Problem description:
The answer is the line that contains "Task: Click the library/busybox" followed by every later line of the entries below, each repeated exactly, and nothing else.

Supplied records:
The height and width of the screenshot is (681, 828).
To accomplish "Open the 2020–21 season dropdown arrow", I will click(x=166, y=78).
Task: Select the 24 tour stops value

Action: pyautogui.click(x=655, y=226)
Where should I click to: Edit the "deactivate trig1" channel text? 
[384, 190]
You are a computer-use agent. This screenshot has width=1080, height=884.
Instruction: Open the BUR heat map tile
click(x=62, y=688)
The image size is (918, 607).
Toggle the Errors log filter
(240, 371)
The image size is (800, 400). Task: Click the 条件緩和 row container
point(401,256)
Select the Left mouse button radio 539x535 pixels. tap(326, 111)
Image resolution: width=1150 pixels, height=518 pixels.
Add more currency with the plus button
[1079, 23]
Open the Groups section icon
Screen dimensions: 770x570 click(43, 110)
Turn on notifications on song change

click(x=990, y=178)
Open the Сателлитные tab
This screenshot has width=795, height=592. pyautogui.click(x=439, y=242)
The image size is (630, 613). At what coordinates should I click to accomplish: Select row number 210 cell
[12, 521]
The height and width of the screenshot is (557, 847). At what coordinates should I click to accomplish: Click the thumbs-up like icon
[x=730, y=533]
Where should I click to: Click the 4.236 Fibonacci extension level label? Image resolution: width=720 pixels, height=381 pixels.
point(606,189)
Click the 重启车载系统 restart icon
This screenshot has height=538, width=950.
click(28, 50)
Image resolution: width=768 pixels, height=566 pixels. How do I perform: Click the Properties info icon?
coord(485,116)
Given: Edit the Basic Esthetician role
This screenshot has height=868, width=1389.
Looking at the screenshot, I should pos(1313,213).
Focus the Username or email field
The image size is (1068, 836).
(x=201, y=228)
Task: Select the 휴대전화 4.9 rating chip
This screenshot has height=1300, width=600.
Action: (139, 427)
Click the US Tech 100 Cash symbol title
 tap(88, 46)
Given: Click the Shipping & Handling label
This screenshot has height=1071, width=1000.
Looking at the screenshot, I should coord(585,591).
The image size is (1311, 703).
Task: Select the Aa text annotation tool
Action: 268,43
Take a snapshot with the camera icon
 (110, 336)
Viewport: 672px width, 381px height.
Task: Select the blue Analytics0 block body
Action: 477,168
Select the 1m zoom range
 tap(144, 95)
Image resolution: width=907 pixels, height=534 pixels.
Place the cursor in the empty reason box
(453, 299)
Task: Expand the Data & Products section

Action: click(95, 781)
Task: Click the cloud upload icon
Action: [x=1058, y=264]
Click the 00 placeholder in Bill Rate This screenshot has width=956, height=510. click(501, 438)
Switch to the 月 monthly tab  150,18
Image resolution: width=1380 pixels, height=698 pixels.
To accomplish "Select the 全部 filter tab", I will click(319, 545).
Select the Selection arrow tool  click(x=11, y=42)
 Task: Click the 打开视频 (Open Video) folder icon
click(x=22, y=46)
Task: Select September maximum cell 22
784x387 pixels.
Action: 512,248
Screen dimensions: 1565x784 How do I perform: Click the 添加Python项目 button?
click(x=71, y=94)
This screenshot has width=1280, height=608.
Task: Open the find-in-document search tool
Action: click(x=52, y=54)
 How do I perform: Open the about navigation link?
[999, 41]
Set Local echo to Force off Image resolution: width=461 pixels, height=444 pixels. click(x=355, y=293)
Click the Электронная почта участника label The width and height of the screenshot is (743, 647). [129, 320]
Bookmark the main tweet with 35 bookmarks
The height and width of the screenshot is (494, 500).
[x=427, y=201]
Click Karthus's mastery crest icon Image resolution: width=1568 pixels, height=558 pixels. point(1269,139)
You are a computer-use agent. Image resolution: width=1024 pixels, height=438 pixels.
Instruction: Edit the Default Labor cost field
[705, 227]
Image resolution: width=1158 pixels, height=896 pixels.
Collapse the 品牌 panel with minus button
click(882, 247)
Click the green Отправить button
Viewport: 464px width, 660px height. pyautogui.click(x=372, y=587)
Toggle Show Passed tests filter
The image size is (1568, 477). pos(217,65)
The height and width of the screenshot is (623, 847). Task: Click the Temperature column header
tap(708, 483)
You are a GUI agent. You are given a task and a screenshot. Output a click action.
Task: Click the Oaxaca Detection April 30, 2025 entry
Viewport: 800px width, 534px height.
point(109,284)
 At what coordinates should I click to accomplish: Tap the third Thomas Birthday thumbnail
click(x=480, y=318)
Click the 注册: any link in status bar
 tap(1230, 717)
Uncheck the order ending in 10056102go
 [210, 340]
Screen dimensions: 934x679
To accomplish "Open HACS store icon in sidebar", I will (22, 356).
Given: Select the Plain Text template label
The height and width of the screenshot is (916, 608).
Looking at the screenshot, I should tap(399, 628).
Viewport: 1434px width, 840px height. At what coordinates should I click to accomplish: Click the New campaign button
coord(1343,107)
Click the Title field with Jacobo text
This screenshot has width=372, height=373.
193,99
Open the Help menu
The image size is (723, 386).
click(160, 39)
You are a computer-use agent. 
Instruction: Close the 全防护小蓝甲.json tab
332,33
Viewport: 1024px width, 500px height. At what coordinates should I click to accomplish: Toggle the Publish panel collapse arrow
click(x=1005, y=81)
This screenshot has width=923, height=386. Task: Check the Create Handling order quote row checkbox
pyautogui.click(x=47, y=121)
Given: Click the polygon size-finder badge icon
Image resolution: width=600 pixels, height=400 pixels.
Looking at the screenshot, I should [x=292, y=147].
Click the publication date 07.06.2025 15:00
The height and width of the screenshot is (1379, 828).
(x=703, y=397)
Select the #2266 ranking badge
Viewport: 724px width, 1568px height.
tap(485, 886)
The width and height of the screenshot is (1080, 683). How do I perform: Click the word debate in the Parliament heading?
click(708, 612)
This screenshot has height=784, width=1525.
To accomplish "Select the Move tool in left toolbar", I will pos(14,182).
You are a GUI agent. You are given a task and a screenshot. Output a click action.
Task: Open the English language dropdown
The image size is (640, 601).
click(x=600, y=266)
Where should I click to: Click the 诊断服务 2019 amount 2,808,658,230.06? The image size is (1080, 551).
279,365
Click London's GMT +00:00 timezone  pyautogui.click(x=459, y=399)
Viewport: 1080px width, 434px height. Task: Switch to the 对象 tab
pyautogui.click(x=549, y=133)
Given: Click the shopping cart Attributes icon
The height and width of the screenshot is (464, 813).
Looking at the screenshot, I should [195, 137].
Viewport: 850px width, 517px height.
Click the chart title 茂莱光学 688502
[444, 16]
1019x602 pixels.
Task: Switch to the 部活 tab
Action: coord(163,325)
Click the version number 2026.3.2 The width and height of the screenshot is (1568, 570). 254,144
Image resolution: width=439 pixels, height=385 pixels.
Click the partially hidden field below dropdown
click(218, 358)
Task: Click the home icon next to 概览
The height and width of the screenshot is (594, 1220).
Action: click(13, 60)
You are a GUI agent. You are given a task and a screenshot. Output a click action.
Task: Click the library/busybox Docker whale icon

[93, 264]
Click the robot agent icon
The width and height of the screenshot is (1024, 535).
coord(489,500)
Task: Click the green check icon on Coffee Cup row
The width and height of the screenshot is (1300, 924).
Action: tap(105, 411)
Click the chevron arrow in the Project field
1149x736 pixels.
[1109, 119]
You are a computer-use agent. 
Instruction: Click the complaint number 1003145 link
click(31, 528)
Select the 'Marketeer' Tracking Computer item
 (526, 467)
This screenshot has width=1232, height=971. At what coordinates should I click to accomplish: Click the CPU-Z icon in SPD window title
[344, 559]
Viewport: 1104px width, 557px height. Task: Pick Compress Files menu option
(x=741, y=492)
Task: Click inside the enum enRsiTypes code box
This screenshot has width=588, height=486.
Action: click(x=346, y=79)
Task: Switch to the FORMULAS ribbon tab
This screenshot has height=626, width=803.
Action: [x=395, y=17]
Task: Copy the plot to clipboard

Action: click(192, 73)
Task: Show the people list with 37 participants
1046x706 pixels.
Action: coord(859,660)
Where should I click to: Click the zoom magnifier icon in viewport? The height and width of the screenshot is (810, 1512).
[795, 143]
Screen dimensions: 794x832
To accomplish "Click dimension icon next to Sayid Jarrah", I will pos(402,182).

Reply:
Task: Click the library/busybox Docker whale icon

[93, 264]
Click the robot agent icon
The width and height of the screenshot is (1024, 535).
coord(489,500)
Task: Click the green check icon on Coffee Cup row
The width and height of the screenshot is (1300, 924).
Action: tap(105, 411)
Click the chevron arrow in the Project field
1149x736 pixels.
[1109, 119]
You are a computer-use agent. 
Instruction: Click the complaint number 1003145 link
click(31, 528)
Select the 'Marketeer' Tracking Computer item
 (526, 467)
This screenshot has width=1232, height=971. At what coordinates should I click to accomplish: Click the CPU-Z icon in SPD window title
[344, 559]
Viewport: 1104px width, 557px height. Task: Pick Compress Files menu option
(x=741, y=492)
Task: Click inside the enum enRsiTypes code box
This screenshot has width=588, height=486.
Action: click(x=346, y=79)
Task: Switch to the FORMULAS ribbon tab
This screenshot has height=626, width=803.
Action: [x=395, y=17]
Task: Copy the plot to clipboard

Action: click(192, 73)
Task: Show the people list with 37 participants
1046x706 pixels.
Action: coord(859,660)
Where should I click to: Click the zoom magnifier icon in viewport? The height and width of the screenshot is (810, 1512).
[795, 143]
Screen dimensions: 794x832
To accomplish "Click dimension icon next to Sayid Jarrah", I will pos(402,182).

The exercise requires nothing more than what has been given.